Dê continuidade ao texto sobre o debate de Bela Gil e Néli Pereira na Feira do Livro, começando logo após a última frase apresentada.

[TRECHO DO TEXTO]
========
No Brasil não falta comida, mas sobra pobreza, afirma Bela Gil

A chef e ativista pela agroecologia Bela Gil e a bartender Néli Pereira inauguraram os debates da Feira do Livro, em São Paulo, falando sobre as implicações políticas e culturais da comida e da bebida na mesa dos brasileiros.

“Precisamos de vários tipos de acesso para que a comida chegue ao nosso prato, mas um dos elementos centrais é o tempo”, afirmou Bela Gil no palco, montado na entrada do Estádio do Pacaembu. O local estava cheio na manhã desta quinta-feira (8).

A autora de “Quem Vai Fazer essa Comida?” (Elefante) defendeu que a alimentação saudável deveria ser o padrão. Ela, porém, afirma que isso é impossibilitado pela falta de educação alimentar e acesso geográfico e tecnológico.

Em muitas regiões, grandes deslocamentos são necessários para ter acesso à comida, enquanto algumas comunidades têm alimento, mas carecem de gás, panelas, água encanada ou fogão para cozinhar.

Ela citou o projeto Um Milhão de Cisternas, que possibilitou acesso à água no semiárido do país para que as pessoas pudessem cozinhar. “A pobreza faz a fome, alimento não falta”, afirmou a apresentadora, frisando a diferença entre alimento saudável, produzido pela agricultura familiar e commodities, produto do agronegócio.

“Cozinhar na nossa sociedade é um trabalho doméstico não remunerado”, defendeu a chef diante de um público bem dividido entre homens e mulheres, fato que ela considerou inédito.

“Esse trabalho precisa ser valorizado para que possamos ter tempo de cozinhar. Sem ele, nenhum outro trabalho seria possível. Ninguém sai de casa com ela cheia de pó e louça suja. Alguém precisa passar o café, e geralmente quem faz isso são as mulheres”, afirmou.

“Precisamos beber menos e beber melhor. Se a indústria lança algo novo, todo mundo toma”, criticou Néli Pereira, que lançou “Da Botica ao Boteco: Plantas, Garrafadas e a Coquetelaria Brasileira” (Companhia das Letras).

No livro, ela destrincha alguns ingredientes para a criação de coquetéis, apresentando estudos sobre a toxicidade de algumas ervas e seus usos seguros.

“O álcool é menos perverso que o açúcar, porque é uma droga silenciosa. Você vai comendo e comendo. Quando vê, precisa amputar um pé pelo diabetes”, completou Gil.
========
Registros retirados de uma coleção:
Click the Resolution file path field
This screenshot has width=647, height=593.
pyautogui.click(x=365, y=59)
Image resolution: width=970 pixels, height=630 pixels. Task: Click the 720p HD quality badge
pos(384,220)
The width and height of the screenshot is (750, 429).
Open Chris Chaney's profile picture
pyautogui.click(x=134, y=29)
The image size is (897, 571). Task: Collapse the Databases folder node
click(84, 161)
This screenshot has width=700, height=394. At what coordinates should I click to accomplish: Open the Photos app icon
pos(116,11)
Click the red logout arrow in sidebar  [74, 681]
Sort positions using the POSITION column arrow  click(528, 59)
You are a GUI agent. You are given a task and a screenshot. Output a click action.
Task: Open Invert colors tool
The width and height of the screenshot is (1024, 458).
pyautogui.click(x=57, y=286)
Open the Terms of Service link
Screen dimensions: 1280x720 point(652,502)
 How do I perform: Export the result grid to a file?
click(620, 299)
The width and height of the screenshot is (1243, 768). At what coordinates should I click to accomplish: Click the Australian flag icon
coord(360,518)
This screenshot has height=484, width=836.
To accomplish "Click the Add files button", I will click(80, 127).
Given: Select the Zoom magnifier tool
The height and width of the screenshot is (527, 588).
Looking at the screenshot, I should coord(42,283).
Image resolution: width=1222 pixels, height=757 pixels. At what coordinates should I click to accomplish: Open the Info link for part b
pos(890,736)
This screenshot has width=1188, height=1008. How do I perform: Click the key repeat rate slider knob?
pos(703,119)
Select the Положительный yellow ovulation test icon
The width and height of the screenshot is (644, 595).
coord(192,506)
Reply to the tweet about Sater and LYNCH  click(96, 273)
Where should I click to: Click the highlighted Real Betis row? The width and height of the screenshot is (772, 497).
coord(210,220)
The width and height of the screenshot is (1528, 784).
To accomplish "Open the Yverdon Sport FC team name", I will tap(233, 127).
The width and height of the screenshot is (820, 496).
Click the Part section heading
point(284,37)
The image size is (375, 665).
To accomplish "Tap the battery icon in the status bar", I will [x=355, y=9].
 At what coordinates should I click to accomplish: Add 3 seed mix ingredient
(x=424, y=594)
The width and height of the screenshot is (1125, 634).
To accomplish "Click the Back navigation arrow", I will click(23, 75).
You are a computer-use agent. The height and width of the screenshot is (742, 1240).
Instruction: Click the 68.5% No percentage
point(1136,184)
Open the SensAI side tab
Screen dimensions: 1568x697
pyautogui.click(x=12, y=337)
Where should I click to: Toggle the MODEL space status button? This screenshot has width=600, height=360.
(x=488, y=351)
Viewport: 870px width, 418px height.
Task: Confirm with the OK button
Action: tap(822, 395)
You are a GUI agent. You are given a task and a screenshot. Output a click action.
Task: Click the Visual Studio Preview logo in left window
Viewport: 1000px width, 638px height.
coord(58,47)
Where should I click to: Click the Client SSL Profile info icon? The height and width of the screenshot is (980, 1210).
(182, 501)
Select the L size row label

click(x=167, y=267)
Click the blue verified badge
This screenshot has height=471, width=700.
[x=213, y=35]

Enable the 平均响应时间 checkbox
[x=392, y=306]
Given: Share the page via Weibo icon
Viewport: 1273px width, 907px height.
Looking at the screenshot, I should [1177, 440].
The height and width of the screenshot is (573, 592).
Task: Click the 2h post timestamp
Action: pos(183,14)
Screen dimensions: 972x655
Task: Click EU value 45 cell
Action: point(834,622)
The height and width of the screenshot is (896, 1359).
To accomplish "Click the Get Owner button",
========
[RESPOSTA ABAIXO]
Ela cita que uma latinha de refrigerante possui cerca de 35g de açúcar, o que equivale a cerca de 132% do valor que a OMS, a Organização Mundial da Saúde, recomenda consumir por dia.

Pereira contou que, quando começou o bar Zebra ao lado do marido, sentiu desconfianças algumas vezes por parte de clientes — especialmente homens — sobre seus conhecimentos como bartender. Isso a levou a trazer elementos que considera femininos para o ambiente, como um herbário no balcão.

“Muitas pessoas já me falaram que as ervas as lembraram de suas avós. Existe uma memória afetiva relacionada ao feminino, que acho que vem das ervas. Essa coisa servil de que o cliente tem sempre razão não cola. Não há abusos de nenhum tipo dentro do meu bar”, afirmou, sob aplausos da plateia.

O trabalho doméstico rende 11 trilhões de dólares por ano, o que representa 13% do PIB mundial — dados que estão no livro de Gil e que apontam, segundo a autora, que a atividade subsidia o sistema capitalista no qual vivemos. “Estou reivindicando uma distribuição justa do valor desse trabalho. As mulheres produzem e sustentam a força de trabalho”, defendeu.

Quando questionada sobre quais livros a inspiraram, ela citou “A Queda do Céu”, do xamã Davi Kopenawa. “O problema é que o ser humano acha que não é natureza e quer dominá-la. Nossos bares e cozinhas devem ser uma extensão do pensamento de comunhão com a natureza, entendendo nossa responsabilidade dentro dela”, concluiu.

A Feira do Livro conta com mesas abertas ao público até domingo, na praça Charles Miller, em São Paulo.